Sunday, August 21, 2011

Turning Japanese

Financial Times is worried about the Japanization of the West. The article is about two decades of sluggish (if any) economic growth and too much debt. The laundry list of problems:

Andrew Milligan, head of global strategy at Standard Life Investments in Edinburgh, points to eight characteristics he feels contributed to Japan’s inexorable decline: stock market and property crashes; zombie banks; deflation; zero interest rates; political stalemate; poor demographics; and a high debt-to-GDP ratio.

I'll go out on a limb and claim the root cause is poor demographics. If you are involved in economic development, then you should be reading blogs such as Demography Matters. Latest post dealing with "declining dependency ratios and migration:

That same [report] on South Korea did suggest that certain relatively medium-term improvements might be sustainable; the numbers and proportions of immigrants and immigrant descended people necessary to sustain either the peak population of South Korea or the peak working-age population of South Korea seems possible. South Korea is more open to immigration than neighbouring Japan, at least, and the movement of people from Vietnam, China, and the Philippines associated with marriage-driven immigration could contain the seeds for a broader migratory movement. South Korea might come to emulate a Canada that is enacting something very much like those policies right now, you could say. For those policies to work, though, you need a labour force that is permeable to people of diverse backgrounds at every level.

Dealing with more immigration poses its own set of challenges. There is also the prospect of encouraging more births and sparking a baby boom. All the policies on the table are easier said than done. I think we are approaching the challenges with the wrong framework.

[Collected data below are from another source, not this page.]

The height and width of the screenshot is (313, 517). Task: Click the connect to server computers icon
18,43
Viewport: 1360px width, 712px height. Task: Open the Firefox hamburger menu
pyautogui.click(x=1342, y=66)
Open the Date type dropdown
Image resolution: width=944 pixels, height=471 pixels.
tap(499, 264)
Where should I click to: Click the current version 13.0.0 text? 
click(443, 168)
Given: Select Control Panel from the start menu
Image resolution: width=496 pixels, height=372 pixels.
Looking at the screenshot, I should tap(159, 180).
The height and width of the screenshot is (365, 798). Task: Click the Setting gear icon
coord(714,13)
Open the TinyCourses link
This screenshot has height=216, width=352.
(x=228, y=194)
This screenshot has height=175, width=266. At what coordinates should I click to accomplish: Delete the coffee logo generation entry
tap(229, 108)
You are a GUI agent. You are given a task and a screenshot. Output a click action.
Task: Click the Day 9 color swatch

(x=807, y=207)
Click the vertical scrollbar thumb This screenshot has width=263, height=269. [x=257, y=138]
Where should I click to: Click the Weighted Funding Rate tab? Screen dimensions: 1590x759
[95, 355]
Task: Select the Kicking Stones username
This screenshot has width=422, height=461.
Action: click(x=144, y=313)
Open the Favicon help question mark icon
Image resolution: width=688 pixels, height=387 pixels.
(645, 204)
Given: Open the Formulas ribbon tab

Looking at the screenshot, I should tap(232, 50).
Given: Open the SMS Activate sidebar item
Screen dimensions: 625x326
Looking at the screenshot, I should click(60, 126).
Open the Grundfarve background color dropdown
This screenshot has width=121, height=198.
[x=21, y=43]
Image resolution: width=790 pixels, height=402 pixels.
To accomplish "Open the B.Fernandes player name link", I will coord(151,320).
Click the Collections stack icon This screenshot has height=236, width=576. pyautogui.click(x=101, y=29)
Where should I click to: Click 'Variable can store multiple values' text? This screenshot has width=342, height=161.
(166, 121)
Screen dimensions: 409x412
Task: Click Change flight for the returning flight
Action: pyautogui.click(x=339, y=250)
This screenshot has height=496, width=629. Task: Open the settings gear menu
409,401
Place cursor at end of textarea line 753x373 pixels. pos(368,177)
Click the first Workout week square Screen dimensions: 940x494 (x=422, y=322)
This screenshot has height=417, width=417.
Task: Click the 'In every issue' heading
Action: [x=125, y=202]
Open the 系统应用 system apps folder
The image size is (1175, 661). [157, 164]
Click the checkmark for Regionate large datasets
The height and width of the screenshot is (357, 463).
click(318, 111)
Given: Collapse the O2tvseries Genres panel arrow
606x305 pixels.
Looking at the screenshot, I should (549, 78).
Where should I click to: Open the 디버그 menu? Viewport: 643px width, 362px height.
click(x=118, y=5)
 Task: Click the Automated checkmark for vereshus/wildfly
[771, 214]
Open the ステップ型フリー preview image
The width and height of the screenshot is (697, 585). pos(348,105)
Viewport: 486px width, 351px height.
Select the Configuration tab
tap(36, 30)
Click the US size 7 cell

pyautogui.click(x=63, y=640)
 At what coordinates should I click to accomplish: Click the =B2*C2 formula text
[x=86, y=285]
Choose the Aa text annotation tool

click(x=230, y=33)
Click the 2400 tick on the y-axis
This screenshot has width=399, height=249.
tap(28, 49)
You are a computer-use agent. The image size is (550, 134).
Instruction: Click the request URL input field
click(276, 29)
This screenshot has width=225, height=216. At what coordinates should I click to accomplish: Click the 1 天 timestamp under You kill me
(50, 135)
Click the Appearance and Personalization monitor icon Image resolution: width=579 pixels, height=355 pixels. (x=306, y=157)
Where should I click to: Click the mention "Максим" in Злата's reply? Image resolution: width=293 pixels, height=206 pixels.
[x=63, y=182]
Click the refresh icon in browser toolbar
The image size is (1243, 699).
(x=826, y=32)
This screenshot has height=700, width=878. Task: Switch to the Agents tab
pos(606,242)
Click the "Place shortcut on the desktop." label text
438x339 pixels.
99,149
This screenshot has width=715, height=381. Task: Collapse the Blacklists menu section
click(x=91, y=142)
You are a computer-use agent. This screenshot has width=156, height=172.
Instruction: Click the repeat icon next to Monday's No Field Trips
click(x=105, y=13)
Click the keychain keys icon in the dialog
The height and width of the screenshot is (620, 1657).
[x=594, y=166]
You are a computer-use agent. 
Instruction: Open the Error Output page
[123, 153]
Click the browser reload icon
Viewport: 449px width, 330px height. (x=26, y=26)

We are using an industrial mindset to deal with a knowledge economy. Population growth equals economic growth. In a knowledge economy, quality (e.g. educational attainment of workforce) trumps quantity. This is the way forward emerging from the ravaged Rust Belt. Even there, struggling cities are slow to catch on to the Pittsburgh Paradigm.

3 comments:

DBR96A said...

The United States is in the midst of an L-shaped non-recovery, and it'll be multiple decades before it recovers.

Pittsburgh was the canary in the coal mine, enduring its economic collapse in the early 1980's, and not showing any obvious recovery until the mid-2000's.

The rest of the United States collapsed in the late 2000's, so if Pittsburgh is an accurate barometer, then the United States won't begin to recover until 2030 at the soonest.

Looks like Pittsburgh is ahead of the times, as opposed to behind it like many people snidely say it is.

Randy said...

Thanks for the link!

Economic growth, as a friend pointed out to me succinctly, is the product of growth in productivity and in labour force. One factor can compensate for another to a limited extent, sure, but they can't do so indefnitely: sooner or later there will be bottlenecks.

I'm not inclined to bet on the extent to which roboticization could substitute for a contracting human labour force, say. The redistribution of labour force from one sector to another can likewise play a critical role, and have--as you've documented--been successful in some areas. How long will they remain successful, though, and what about the areas where they won't work?

Jim Russell said...

Randy,

Thanks for the insights. How, would you say, agriculture fits into the picture? Manufacturing seems to be following a similar path, shrinking workforce and substantial productivity gains.

I think labor market inefficiencies, not demographics, are the main problem.